Posted by: Steven Den Beste in Weird World at 08:34 AM | Comments (8) | Add Comment
Post contains 92 words, total size 1 kb.

1 Joining that article with the one about MI police silently raiding your phone info during traffic stops, and I'm an unhappy camper.

Posted by: Douglas Oosting at April 20, 2011 08:41 AM (sdWdc)

2 Good lord.  Yes, yes, technically your cell provider can mostly track your location whenever they want; its part of providing cell coverage.  There is no good reason at all why the manufacturer of the cell phone should be able to do so, as well.

Posted by: metaphysician at April 20, 2011 10:49 AM (hD30M)

3 I think it should be something like a megabyte or two a day, but it's easy to compress. A gigabyte would cover a few years, maybe more, potentially the lifetime of the phone, because it spends a while motionless.

Posted by: Pete Zaitcev at April 20, 2011 11:11 AM (9KseV)

4

Metaphysician, it is true that the phone company can track your position. But getting those records requires a court order.

Posted by: Steven Den Beste at April 20, 2011 11:26 AM (+rSRq)

5 SBB- Exactly, which is why the phone company being able to track you doesn't bother me.  AFAIK, that information is considered private, and can't be handed out without a court order.  This is apparently free for anyone who looks. . .

Posted by: metaphysician at April 20, 2011 12:11 PM (hD30M)

6 Storing GPS coordinates should be possible within 18 bytes.

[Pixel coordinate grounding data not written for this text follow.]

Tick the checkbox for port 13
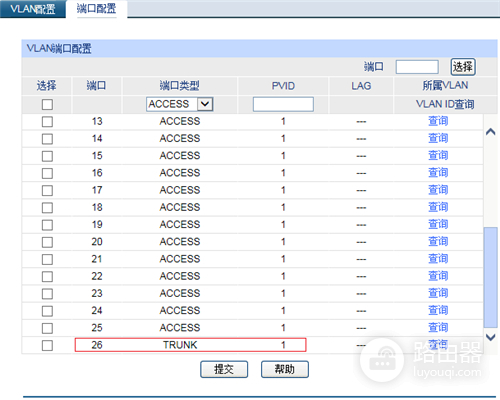This screenshot has width=500, height=400. tap(47, 122)
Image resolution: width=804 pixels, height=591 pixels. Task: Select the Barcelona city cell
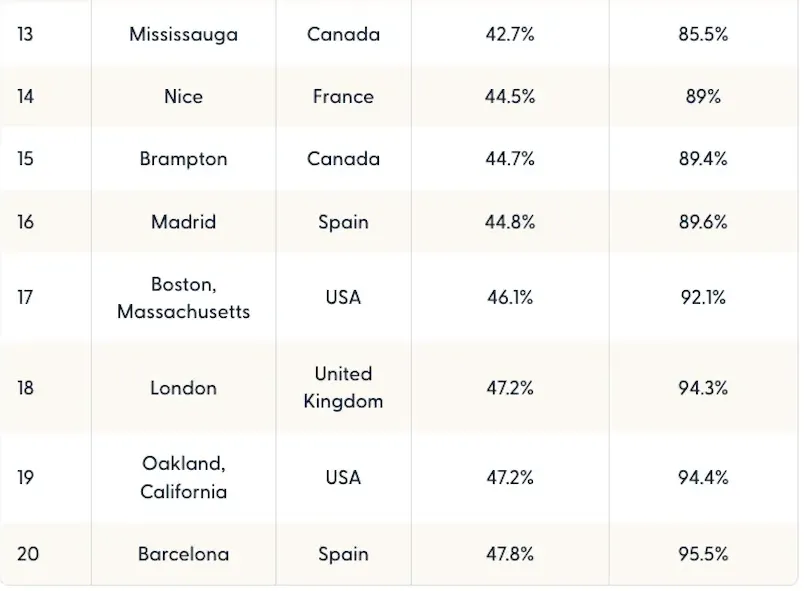(x=183, y=553)
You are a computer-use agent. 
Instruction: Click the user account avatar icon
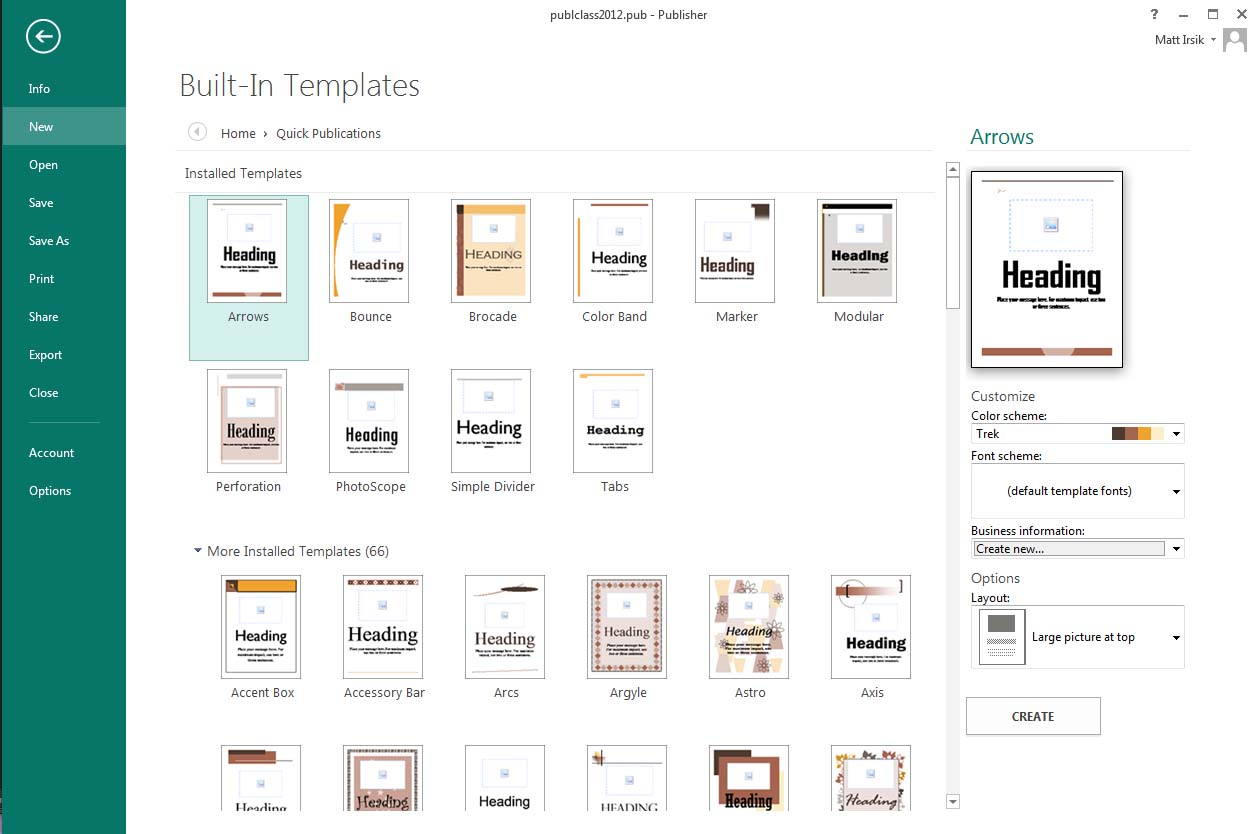(1234, 40)
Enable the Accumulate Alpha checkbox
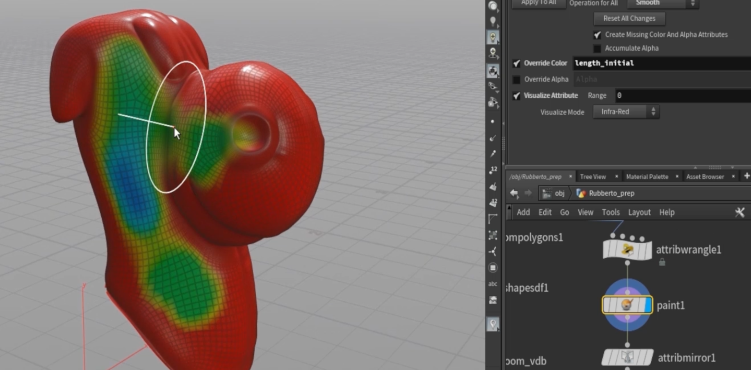This screenshot has width=751, height=370. click(x=597, y=48)
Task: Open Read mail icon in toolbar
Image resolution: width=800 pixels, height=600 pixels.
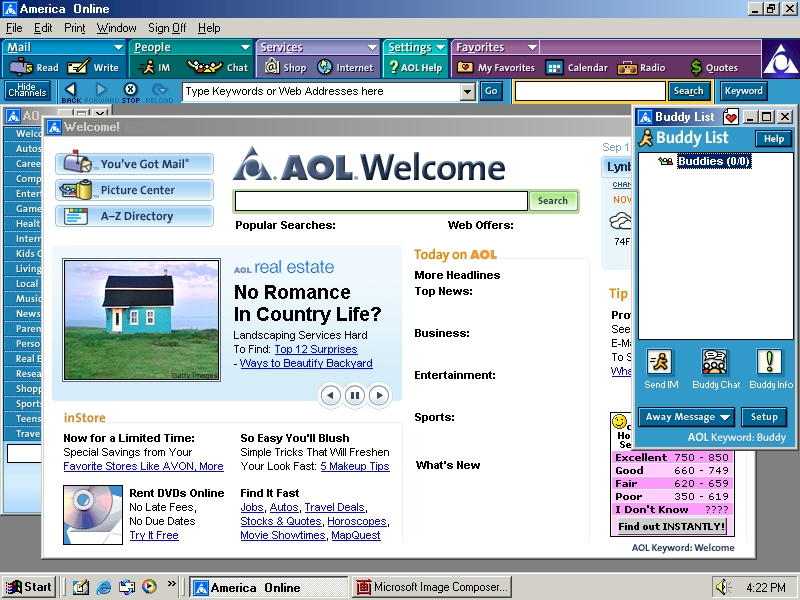Action: click(x=22, y=68)
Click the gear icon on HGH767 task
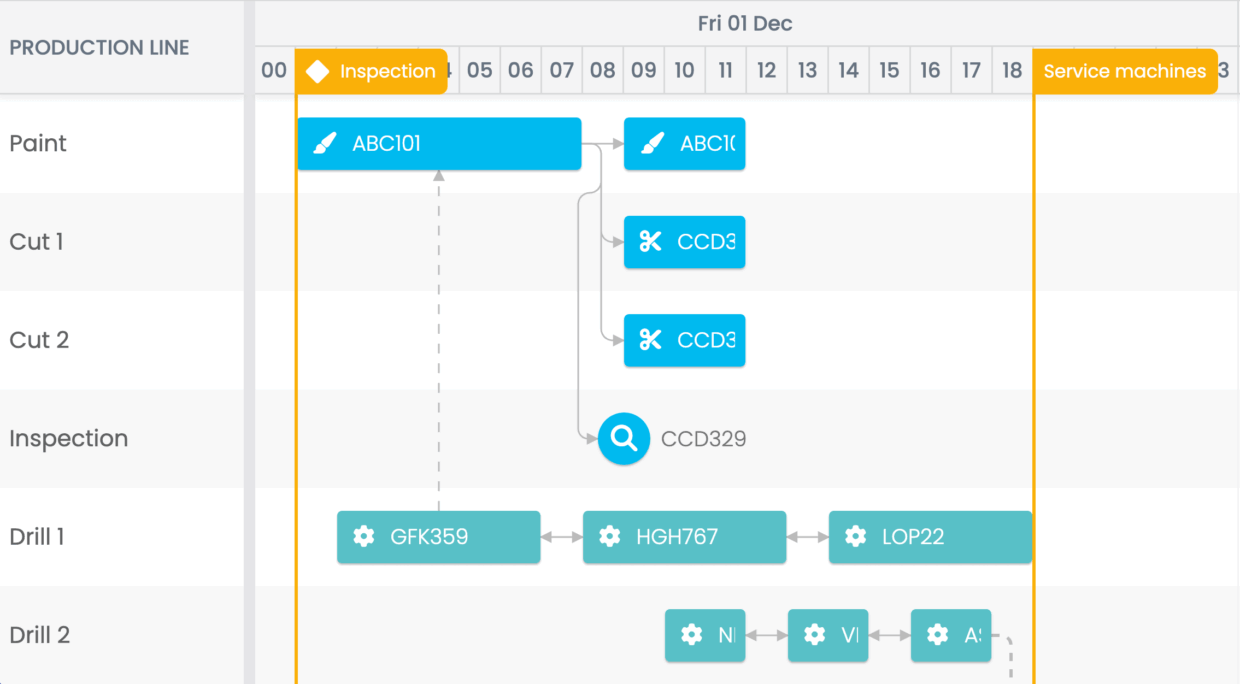The height and width of the screenshot is (684, 1240). point(610,537)
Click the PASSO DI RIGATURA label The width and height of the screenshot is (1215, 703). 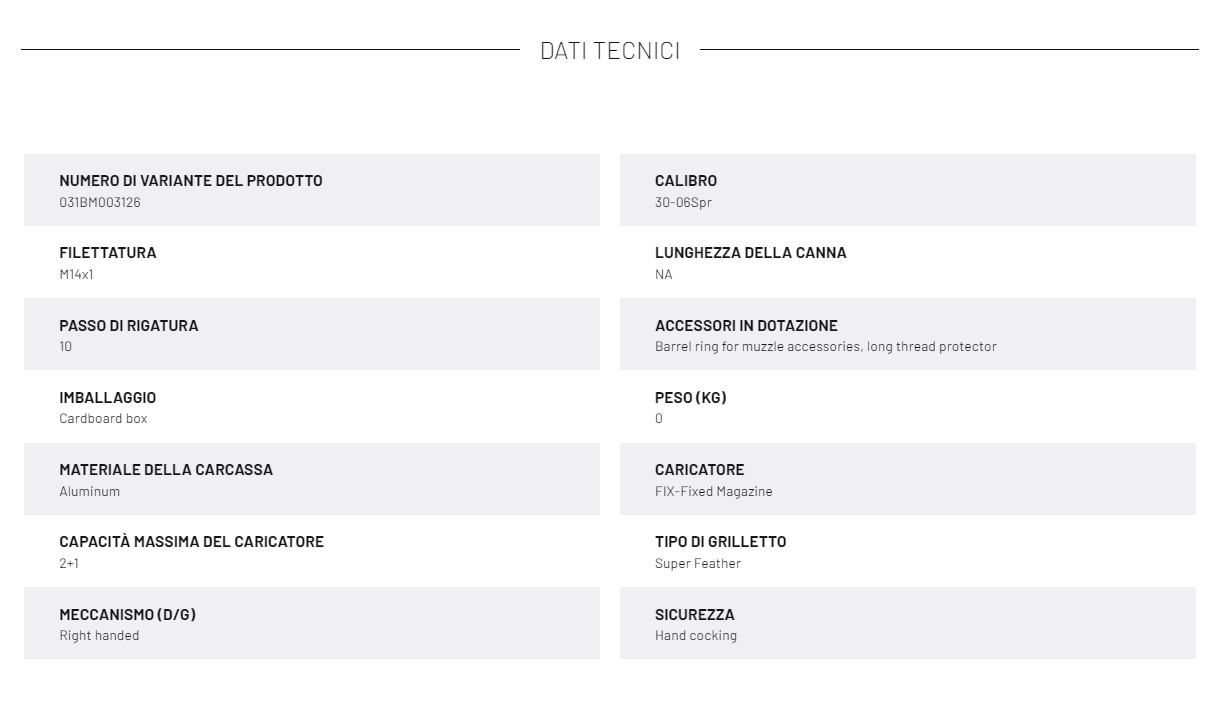[x=129, y=326]
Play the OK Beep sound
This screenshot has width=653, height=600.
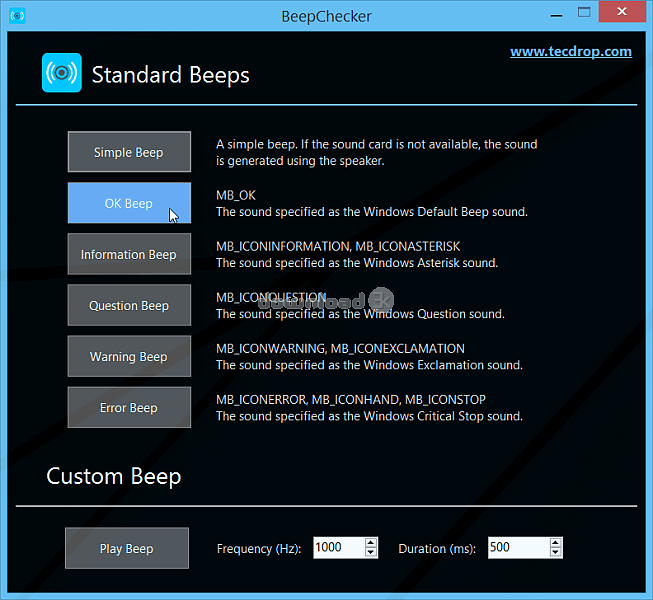[129, 203]
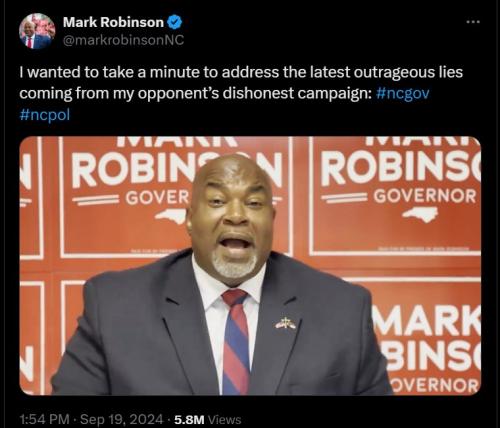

It's merely 2 9 digit numbers, according to this web page:

<a href="http://www.csgnetwork.com/gpscoordconv.html">GPS Latitude and Longitude Converter</a>.

(I'll ignore for the moment various compression schemes such as simply recording the change in position and such matters as altitude, or even storing the numbers as three integers instead of as a string of characters.)

(On second thought: you could store these as 10 bytes: one two-byte integer for the degrees, a byte for the minutes, and another two-byte integer for measuring ten-thousandths of a minute. You have to do it twice for latitude and longitude, but wait, there's more: latitude only goes from -90 to 90, therefore can be represented by a byte instead of an integer. So you can store a GPS-format location in 9 bytes without any sort of compression or delta scheme).

So storing your location every minute would take 9*60*24=12,960 bytes a day, or 4,730,400 bytes a year.

To put this in perspective, you could do four years of minute-by-minute tracking in about 19 million bytes, which is about the size of the .aiff file for the Outlaws' "Green Grass and High Tides" I have in iTunes. It's about .2% of an 8 GB Ipod touch's memory.

Posted by: pgfraering at April 21, 2011 10:18 AM (rVfMa)

7

They aren't storing GPS coordinates. If the GPS were being used constantly, battery life would suck.

As part of the cellular protocol, the cell sends its own coordinates as part of the initial connection handshake. The cell's announced longitude and latitude are what they're logging.

Now if they're stupid, then they're logging that on a fixed schedule (every ten minutes, or whatever). If they're smart, they log it only when it changes, i.e. when the network does a handoff.

Posted by: Steven Den Beste at April 21, 2011 10:31 AM (+rSRq)

8 Actually, if they were smart they wouldn't be logging it at all.

Posted by: Steven Den Beste at April 21, 2011 10:31 AM (+rSRq)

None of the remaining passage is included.